CBV ASPECTS, CBS, CBSV, and M1-BASIS all had high sensitivity (85–96%) but moderate to poor specificity (24–52%) in predicting good clinical outcome. The rather modest specificity is to be expected as not all patients with potentially favorable profile experience recanalization and as strategic infarcts may cause serious functional deficit with minimal imaging findings. Further, there were four patients (two with anterior circulation strokes) with prestroke mRS >2 that were classified as low-risk patients by CBS, CBV ASPECTS, and CBSV, which decreases the specificity of these parameters somewhat. BASIS was only moderately sensitive (70–71%). There were no statistically significant differences between specificities after the Bonferroni correction was applied to adjust for multiple comparisons. Tan et al. found CBS to be less sensitive but more specific when compared to our findings [7]. This is probably due to considerably higher median NIHSS score (16) and lower proportion of patients treated with rtPA (70.5%) in their study population.

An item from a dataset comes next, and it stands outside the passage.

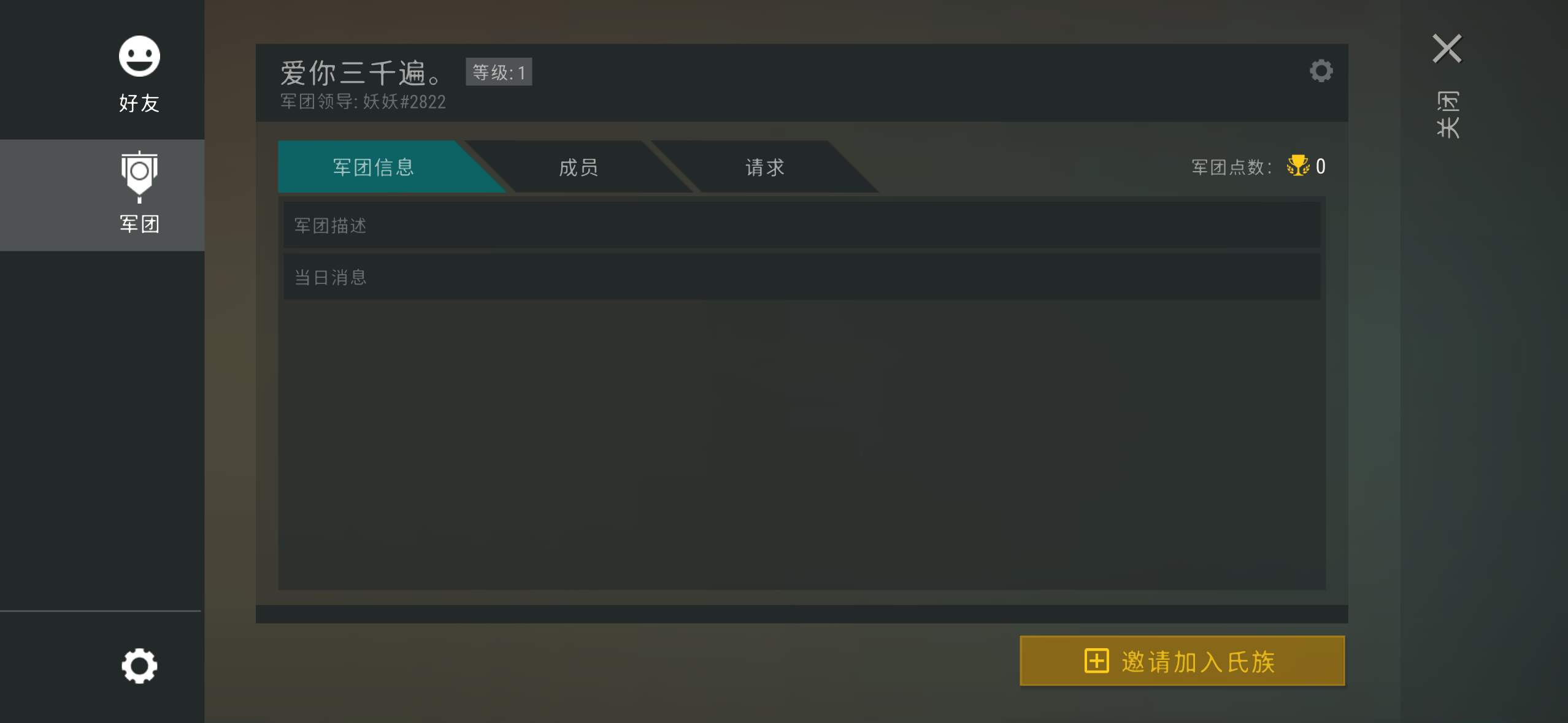Image resolution: width=1568 pixels, height=723 pixels.
Task: Click the gold trophy points icon
Action: [x=1297, y=166]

Our study is limited by the retrospective design and sample size. There was some heterogeneity in the details of treatment and variation in onset-to-needle times which are to be expected in a clinically managed population. Because of the study design, data on vessel recanalization were not available for the majority of the patients. However, a large final infarct volume is intimately related to delayed or failed recanalization and can be used as a surrogate. M1-BASIS was created based on a post hoc analysis of the data set and should be further validated in other thrombolytic therapy cohorts.

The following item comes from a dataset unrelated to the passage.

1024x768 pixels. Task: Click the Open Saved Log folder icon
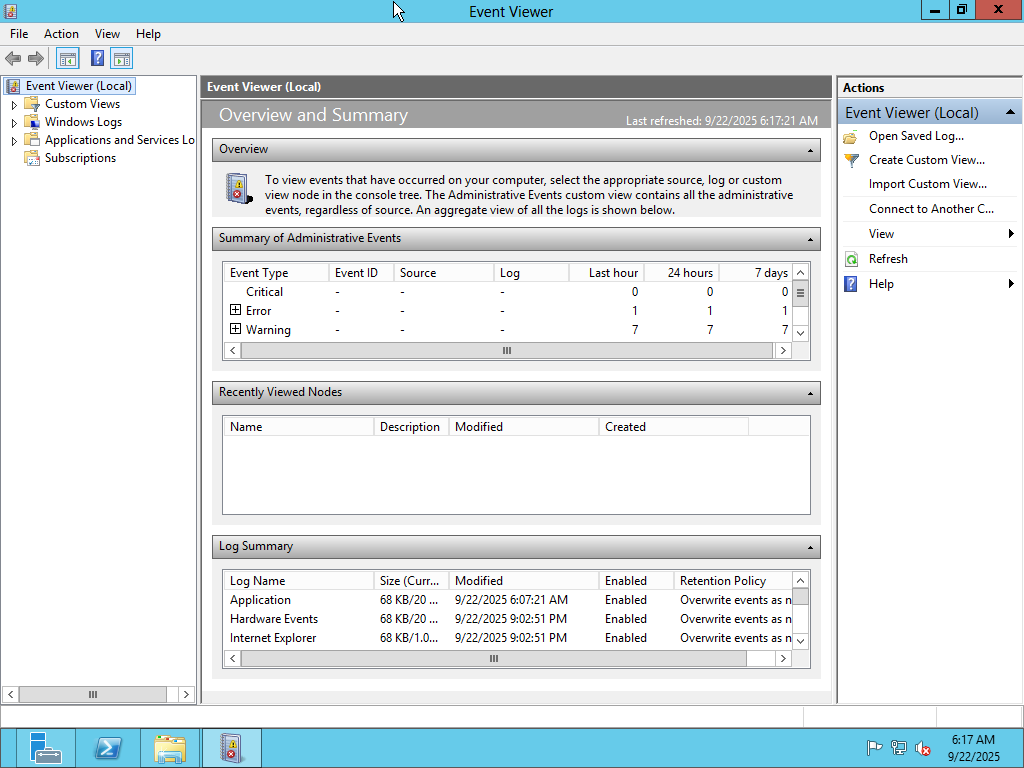(851, 136)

In conclusion, novel imaging parameters that lie upstream to clinical parameters (NIHSS) in the pathophysiological chain of ischemic stroke potentially allow higher resolution in the risk stratification and the treatment decision making. Optimally a selection of markers portraying different aspects of the disease state and having independent prognostic value would be utilized. These markers include anatomical angiographic data revealing the location and the extent of the clot (CBS and BASIS) and dynamic perfusion data enabling the detection of irreversibly damaged and potentially salvageable brain tissue (CBV ASPECTS and CTP ASPECTS mismatch) [10]. We demonstrated that CBS, BASIS, and CBV ASPECTS are statistically robust and sensitive but unspecific predictors of good clinical outcome among patients receiving intravenous thrombolytic therapy. We introduced two derived imaging parameters, CBSV and M1-BASIS, that essentially share these same properties but seem to have slightly better prognostic accuracy. BASIS was significantly less sensitive than the other parameters studied.